Curiously, I turned to look at it where it hid in the far corner of the room, its silver antenna glaring in the dim. A sudden disorientation washed over me, as if I’d just woken up from a long afternoon nap. For several moments I was unable to discern where or when I was. The house slipped away from me. The sofa evanesced through the air, and the cushions beneath me dissolved one by one until I was floating in nameless, open space.
Breathless, I shut my eyes and pinched the bridge of my nose, and for a split second, the light filtering through my closed eyelids was not the orange of the fire. It was blue.
Blue.
Heart pounding, I shot up from the sofa and stumbled toward the exit. “Hey, Kai?” I called out, reaching with tremulous hands for my shoes. “I’m going to go outside for a bit.”
I heard his muffled “Okay” just before I shut the door behind me.
Shivering, I stepped onto the porch. The nightly mist was coming down in waves, and the clouds hung over the sky like a blanket, comforting and oppressive all at once. The level of darkness was novel to me. There was no moon, no streetlights, no haze of neon signs, just a perfect, velvet-black void. I grabbed the railing with both hands to steady myself and took a few deep, cathartic breaths. In and out. In and out until I felt enough grounded to my surroundings that the pinpricks of panic settled down to a faint discomfort. And then the door creaked open, and the gentle sound of Kai’s footsteps approaching alleviated even that.

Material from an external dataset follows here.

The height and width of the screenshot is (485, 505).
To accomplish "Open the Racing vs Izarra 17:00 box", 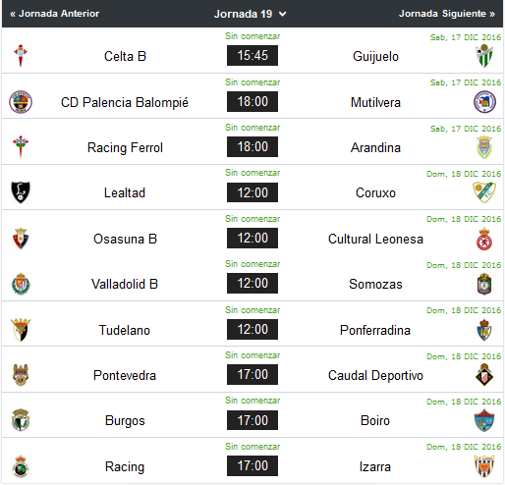I will (253, 465).
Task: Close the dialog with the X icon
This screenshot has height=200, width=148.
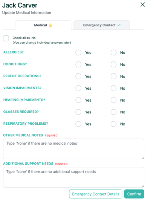Action: point(143,5)
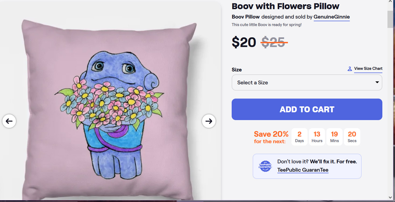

“You’re going to freeze to death,” he said in a low, smiling tone of voice as he wrapped a blanket around me from behind.

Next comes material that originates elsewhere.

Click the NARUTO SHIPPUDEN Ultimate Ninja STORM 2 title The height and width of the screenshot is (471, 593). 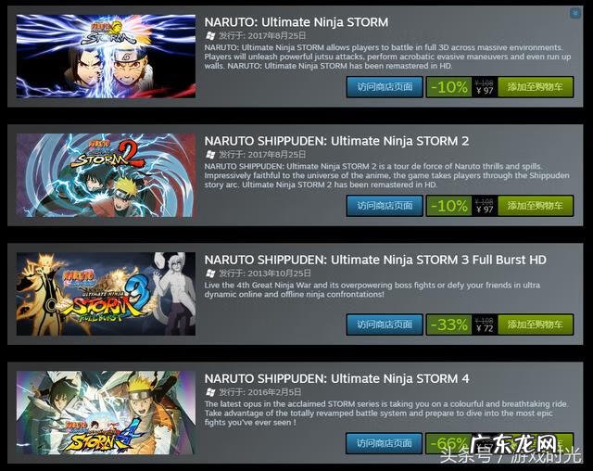[336, 141]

Warmed and relieved, I leaned against his chest, surrendering to the sublime calm of his presence. “Thank you,” I sighed.
His arms banded around mine, his lips moving hot over the tip of my ear. “Is this okay? I feel like I can’t stop touching you.”
“I don’t want you to stop touching me,” I whispered to him. “You’re the only thing that makes sense to me anymore.”
“I know,” he said, and there was pain in his voice about it. Pain and sadness and longing because he didn’t know how to translate this feeling any more than I did.
“Kai?”
“Mm?”
“When you had your assessment, did they ask you that question about life being in your hand?”
“Yeah.”
“And what do you think? Is it in our hands? Or is it all just fate?”
He considered it for a moment, the breath of his body moving us both as I rested the back of my head on his shoulder. “I think fate is just the feeling you get when you finally figure out how you want to live your life. A sense of purpose that gives meaning to an otherwise pretty pointless existence.”
“So it’s in our hands,” I decided.
“I think so,” he agreed. “We hold it, and we decide what to make of it.”
“And what happens when you unclench your fist?” I wondered.
“You don’t,” he said, and as if to underline the words, he tightened his arms around me.
“Never?”
“Never. You keep your fist clenched. And the more painful it gets, the harder you grasp it.”
Above, the clouds separated from each other just enough for a sliver of moon to appear, spotlight-bright in the absolute darkness. That was who Kai was to me. A radiant celestial object, tirelessly pushing through the unknowable black of my life.
Chapter Thirteen
In bed the sheets were cool and fresh-smelling, and the moonlight was streaming through the window just brightly enough to silhouette Kai’s profile against the dark of the room. I was exhausted, my eyelids heavy like iron, but there were too many thoughts racing through my mind to be granted the stillness of sleep. I could only watch him. Feel him. The scent of his skin and the slow measure of his breathing body.